- Problem
The expected output is each line from the one containing "You are a GUI" to the last line of the data below, set down exactly, minus the pictures.

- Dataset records
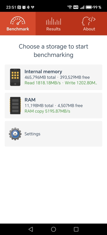Tap the Read 1818.18MB/s result text
The height and width of the screenshot is (235, 107).
point(43,83)
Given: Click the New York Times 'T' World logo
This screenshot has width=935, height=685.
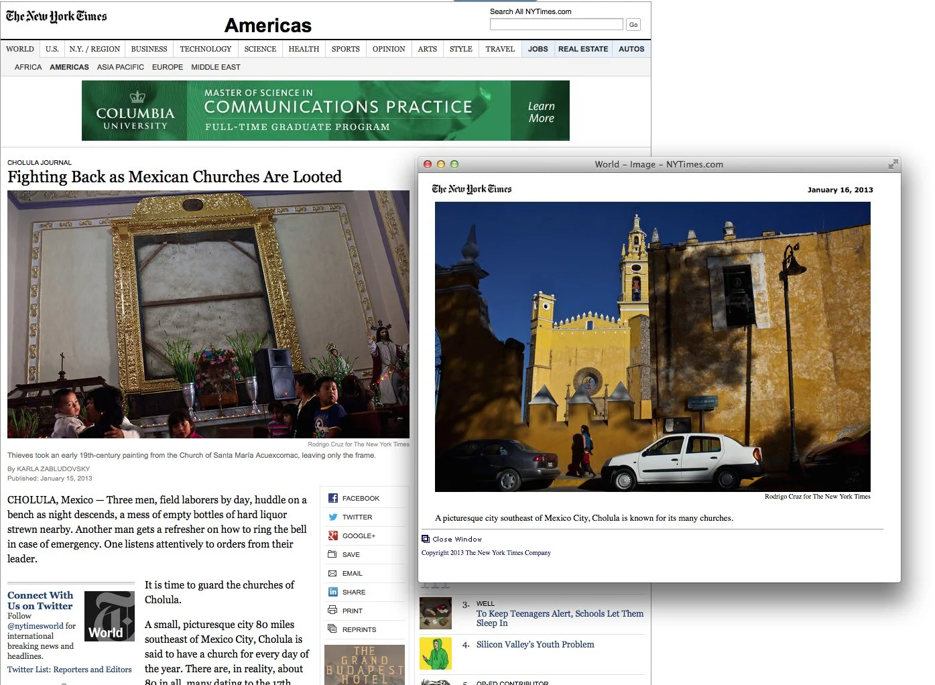Looking at the screenshot, I should coord(109,615).
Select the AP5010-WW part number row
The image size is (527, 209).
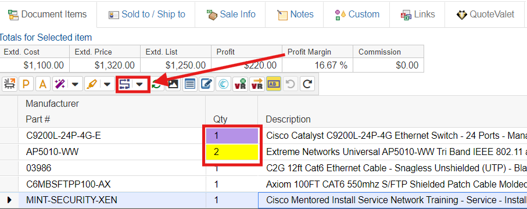(x=52, y=152)
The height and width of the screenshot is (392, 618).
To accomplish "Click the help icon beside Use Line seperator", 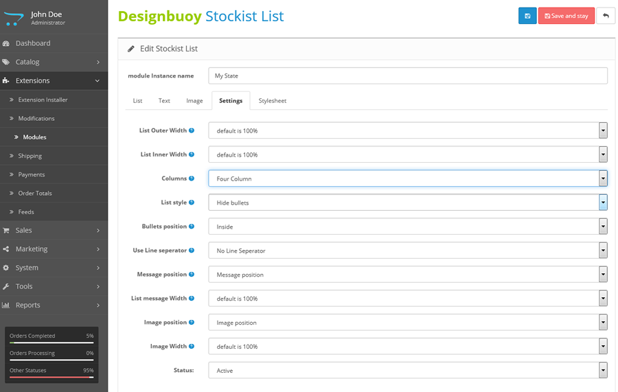I will pyautogui.click(x=192, y=251).
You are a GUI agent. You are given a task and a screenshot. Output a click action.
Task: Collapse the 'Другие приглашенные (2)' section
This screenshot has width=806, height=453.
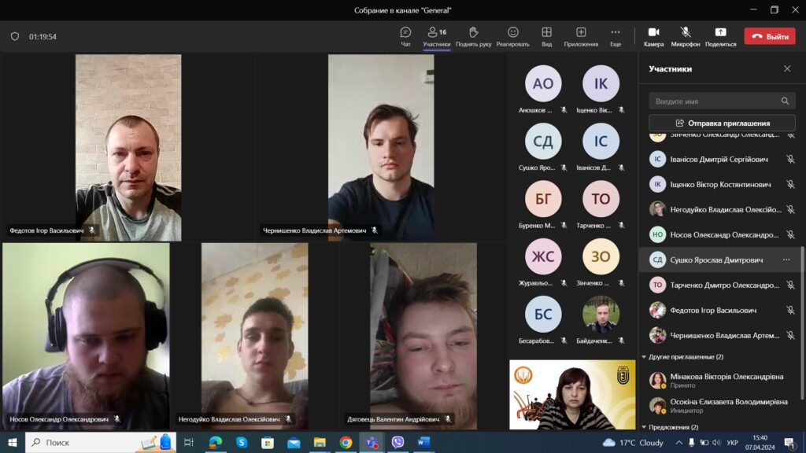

- Output of the exercise
You are a GUI agent. You are given a task and a screenshot. Output a click action.
Task: Collapse the 'Другие приглашенные (2)' section
This screenshot has width=806, height=453.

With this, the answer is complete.